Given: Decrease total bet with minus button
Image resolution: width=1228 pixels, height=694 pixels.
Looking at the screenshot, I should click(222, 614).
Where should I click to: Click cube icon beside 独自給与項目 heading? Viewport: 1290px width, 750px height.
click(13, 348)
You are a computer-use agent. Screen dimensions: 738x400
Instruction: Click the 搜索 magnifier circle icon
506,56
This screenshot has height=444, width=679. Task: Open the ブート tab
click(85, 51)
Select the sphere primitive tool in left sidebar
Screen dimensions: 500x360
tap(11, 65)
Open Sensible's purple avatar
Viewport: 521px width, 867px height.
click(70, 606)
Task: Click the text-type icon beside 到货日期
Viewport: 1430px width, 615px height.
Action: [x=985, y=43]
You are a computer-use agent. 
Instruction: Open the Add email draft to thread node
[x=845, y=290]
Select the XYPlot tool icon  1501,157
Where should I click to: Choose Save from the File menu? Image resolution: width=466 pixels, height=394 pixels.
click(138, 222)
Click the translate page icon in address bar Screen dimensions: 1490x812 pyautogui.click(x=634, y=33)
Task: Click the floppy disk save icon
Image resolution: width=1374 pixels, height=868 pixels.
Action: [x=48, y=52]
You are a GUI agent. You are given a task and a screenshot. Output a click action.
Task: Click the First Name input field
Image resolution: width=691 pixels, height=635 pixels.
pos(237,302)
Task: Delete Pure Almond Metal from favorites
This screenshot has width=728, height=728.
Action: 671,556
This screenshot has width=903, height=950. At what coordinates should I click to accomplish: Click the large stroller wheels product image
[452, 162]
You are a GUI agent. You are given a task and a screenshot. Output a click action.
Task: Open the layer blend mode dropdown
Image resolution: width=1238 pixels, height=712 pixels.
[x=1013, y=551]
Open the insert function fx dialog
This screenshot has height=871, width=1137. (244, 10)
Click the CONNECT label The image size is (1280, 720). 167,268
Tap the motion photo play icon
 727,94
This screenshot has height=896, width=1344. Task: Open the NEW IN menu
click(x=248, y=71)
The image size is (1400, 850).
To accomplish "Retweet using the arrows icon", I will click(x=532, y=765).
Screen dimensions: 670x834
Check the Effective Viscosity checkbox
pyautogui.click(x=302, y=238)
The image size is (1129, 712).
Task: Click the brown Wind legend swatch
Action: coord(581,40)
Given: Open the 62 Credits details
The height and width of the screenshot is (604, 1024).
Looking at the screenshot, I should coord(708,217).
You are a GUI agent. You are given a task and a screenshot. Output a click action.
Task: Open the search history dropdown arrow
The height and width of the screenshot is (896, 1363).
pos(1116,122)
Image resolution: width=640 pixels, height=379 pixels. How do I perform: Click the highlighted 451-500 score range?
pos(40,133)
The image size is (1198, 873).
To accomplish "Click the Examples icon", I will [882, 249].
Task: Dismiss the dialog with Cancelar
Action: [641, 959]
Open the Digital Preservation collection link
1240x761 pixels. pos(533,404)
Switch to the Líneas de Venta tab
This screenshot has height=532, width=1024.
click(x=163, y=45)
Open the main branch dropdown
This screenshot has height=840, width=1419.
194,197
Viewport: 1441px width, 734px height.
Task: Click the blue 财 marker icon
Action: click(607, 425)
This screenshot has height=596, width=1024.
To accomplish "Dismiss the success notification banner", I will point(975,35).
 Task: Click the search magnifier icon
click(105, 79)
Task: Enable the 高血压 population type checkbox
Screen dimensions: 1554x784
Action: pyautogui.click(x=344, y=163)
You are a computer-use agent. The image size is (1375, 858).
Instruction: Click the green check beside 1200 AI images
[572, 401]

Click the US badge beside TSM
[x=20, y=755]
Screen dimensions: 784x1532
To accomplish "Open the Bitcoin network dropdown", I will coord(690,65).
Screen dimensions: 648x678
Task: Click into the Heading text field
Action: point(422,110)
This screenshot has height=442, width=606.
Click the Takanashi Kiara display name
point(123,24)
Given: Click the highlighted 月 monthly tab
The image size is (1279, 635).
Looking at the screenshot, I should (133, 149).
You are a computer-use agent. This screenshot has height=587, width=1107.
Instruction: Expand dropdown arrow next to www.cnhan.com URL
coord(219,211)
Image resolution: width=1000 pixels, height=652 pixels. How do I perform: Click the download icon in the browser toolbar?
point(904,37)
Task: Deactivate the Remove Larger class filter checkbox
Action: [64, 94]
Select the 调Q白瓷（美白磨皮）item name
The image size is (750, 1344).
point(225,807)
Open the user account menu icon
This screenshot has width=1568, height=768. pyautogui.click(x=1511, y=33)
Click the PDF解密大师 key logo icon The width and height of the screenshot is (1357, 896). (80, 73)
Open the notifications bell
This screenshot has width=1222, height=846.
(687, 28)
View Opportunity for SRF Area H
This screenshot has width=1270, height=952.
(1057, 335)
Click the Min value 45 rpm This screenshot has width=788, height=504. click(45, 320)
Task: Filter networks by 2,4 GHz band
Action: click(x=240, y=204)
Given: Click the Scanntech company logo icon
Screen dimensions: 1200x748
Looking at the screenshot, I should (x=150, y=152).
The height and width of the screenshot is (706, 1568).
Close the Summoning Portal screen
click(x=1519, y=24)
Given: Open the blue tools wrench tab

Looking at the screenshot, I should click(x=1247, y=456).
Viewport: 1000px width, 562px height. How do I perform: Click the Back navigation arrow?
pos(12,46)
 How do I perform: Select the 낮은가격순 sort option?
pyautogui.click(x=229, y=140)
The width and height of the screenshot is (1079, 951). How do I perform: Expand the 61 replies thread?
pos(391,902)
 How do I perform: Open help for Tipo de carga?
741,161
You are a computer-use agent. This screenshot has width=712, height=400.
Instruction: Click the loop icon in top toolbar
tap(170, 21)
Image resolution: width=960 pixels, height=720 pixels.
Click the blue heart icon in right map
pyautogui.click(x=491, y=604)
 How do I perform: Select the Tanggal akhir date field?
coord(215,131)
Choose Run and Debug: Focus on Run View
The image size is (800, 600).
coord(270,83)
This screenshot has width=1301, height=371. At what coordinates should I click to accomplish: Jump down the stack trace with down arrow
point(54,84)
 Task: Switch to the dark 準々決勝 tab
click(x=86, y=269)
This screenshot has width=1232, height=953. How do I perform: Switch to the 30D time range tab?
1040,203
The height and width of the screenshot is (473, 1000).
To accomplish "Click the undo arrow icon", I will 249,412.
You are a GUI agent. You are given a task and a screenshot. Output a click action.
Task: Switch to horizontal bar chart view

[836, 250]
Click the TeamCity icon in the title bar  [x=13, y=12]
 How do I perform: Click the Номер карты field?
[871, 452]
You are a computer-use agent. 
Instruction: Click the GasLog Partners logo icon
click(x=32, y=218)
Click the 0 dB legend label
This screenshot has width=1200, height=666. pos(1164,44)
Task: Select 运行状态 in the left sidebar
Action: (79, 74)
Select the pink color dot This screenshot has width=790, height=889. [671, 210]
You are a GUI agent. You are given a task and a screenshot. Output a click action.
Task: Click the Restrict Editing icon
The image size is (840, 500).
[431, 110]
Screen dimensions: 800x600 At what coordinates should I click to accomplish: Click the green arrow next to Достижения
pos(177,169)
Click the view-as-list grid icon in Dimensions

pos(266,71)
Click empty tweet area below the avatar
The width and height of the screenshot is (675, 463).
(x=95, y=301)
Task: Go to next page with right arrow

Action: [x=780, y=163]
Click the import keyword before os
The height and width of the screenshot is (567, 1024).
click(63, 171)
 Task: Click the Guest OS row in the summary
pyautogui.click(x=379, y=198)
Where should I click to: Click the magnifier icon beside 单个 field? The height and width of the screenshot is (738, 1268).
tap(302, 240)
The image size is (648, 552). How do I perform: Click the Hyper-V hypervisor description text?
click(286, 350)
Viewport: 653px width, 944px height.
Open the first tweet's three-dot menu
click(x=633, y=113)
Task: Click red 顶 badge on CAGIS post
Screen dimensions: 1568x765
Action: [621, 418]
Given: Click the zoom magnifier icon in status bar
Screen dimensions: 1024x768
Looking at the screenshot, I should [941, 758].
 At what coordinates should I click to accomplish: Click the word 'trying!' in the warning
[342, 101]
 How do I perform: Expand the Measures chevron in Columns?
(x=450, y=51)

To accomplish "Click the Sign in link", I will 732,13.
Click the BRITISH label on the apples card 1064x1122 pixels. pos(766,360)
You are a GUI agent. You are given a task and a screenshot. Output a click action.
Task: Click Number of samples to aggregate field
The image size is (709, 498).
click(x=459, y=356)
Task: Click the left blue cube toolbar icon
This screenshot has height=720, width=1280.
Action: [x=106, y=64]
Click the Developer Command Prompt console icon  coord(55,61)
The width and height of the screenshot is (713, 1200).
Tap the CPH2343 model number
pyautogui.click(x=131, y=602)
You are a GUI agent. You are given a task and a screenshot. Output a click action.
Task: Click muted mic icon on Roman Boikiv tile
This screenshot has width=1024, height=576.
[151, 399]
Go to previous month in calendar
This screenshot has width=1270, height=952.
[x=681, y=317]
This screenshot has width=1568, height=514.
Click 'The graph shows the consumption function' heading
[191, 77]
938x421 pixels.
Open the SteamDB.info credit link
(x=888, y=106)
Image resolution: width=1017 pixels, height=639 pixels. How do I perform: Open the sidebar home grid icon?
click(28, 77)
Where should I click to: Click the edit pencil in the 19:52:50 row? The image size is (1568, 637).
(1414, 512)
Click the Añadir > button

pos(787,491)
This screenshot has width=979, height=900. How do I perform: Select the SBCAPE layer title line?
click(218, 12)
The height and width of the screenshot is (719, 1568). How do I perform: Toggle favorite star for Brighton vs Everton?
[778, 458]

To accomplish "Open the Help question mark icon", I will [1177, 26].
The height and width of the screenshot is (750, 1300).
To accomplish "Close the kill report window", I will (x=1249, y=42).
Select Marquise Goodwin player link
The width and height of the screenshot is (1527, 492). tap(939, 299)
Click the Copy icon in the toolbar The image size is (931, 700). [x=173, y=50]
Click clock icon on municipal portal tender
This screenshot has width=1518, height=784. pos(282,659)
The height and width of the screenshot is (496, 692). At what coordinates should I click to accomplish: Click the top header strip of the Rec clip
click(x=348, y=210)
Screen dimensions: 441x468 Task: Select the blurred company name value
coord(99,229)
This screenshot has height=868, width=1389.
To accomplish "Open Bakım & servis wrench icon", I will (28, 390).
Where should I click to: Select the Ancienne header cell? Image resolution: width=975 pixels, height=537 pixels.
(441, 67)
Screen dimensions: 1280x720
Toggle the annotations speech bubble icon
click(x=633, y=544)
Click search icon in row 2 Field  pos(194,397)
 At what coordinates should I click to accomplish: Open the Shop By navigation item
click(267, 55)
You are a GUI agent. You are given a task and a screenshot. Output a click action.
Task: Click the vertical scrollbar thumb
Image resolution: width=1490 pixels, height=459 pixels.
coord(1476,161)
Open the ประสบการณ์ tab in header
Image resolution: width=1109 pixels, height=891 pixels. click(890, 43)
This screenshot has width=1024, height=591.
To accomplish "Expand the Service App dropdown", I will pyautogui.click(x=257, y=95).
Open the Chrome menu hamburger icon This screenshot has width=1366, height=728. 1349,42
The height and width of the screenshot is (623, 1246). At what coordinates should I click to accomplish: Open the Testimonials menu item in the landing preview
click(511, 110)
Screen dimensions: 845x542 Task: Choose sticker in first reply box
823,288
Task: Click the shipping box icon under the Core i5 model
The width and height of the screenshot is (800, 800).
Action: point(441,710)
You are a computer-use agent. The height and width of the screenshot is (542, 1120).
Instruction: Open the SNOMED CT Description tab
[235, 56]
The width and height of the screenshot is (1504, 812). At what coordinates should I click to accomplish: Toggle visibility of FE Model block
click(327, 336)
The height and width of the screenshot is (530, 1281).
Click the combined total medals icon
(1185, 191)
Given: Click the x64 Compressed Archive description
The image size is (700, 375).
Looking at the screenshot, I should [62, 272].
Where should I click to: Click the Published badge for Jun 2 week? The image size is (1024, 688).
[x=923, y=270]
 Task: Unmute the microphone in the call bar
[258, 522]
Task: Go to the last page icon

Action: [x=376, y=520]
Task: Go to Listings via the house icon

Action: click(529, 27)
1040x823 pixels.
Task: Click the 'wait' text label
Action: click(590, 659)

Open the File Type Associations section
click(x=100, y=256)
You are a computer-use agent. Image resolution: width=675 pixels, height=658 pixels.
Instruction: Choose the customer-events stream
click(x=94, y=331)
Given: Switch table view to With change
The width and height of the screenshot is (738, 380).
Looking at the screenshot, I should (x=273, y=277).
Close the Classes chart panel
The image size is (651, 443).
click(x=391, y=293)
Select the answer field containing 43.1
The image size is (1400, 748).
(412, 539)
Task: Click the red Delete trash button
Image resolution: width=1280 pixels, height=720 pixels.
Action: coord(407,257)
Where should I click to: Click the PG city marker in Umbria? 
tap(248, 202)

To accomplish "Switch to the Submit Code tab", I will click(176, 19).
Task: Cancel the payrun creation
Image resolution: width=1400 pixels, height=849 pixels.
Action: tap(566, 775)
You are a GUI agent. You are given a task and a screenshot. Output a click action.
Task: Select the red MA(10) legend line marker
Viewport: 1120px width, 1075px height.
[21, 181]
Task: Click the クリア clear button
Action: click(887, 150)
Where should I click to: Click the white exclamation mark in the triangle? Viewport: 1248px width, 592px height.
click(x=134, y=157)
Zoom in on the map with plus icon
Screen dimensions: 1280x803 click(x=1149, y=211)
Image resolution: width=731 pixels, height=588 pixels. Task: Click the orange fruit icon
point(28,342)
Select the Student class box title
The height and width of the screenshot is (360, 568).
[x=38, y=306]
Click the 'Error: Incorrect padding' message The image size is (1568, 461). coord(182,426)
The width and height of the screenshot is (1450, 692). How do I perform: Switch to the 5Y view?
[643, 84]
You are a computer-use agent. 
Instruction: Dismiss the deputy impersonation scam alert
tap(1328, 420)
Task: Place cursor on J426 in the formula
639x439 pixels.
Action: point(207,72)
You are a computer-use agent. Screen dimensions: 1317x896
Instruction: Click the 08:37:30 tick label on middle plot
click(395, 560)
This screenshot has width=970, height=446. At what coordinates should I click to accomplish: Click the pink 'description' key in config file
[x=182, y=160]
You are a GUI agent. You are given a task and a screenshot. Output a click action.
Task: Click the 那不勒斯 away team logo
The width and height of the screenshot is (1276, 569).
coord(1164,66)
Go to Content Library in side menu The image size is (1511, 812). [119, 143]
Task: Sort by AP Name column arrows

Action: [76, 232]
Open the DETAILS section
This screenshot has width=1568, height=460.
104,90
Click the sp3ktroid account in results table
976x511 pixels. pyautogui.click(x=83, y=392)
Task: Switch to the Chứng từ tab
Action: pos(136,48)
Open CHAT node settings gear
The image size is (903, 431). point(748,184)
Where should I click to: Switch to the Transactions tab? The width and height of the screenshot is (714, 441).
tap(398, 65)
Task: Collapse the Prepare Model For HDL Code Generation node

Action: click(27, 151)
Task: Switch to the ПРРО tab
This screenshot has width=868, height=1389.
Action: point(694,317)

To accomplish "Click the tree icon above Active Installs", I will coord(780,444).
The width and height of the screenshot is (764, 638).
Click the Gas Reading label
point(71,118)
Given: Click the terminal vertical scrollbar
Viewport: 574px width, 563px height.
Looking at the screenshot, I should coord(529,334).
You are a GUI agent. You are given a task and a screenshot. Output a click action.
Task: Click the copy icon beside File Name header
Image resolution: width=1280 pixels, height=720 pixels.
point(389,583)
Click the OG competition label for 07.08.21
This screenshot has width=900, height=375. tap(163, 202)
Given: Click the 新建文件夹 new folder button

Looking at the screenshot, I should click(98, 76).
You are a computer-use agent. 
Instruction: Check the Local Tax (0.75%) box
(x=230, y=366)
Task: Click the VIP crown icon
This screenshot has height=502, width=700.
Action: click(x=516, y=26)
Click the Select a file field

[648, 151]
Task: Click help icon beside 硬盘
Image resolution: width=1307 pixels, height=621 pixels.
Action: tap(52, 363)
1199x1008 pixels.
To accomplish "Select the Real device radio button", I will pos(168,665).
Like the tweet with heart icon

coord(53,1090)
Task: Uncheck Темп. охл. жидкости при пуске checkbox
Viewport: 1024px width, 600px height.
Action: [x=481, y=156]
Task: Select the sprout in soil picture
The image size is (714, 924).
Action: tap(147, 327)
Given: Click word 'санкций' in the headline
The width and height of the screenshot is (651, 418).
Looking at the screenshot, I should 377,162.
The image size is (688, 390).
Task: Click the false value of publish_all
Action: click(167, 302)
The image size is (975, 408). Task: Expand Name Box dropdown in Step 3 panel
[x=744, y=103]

● ASSIGNMENT
For the records above, give the number of lines that include the string "Delete", with nothing added.

● EXERCISE SOLUTION
2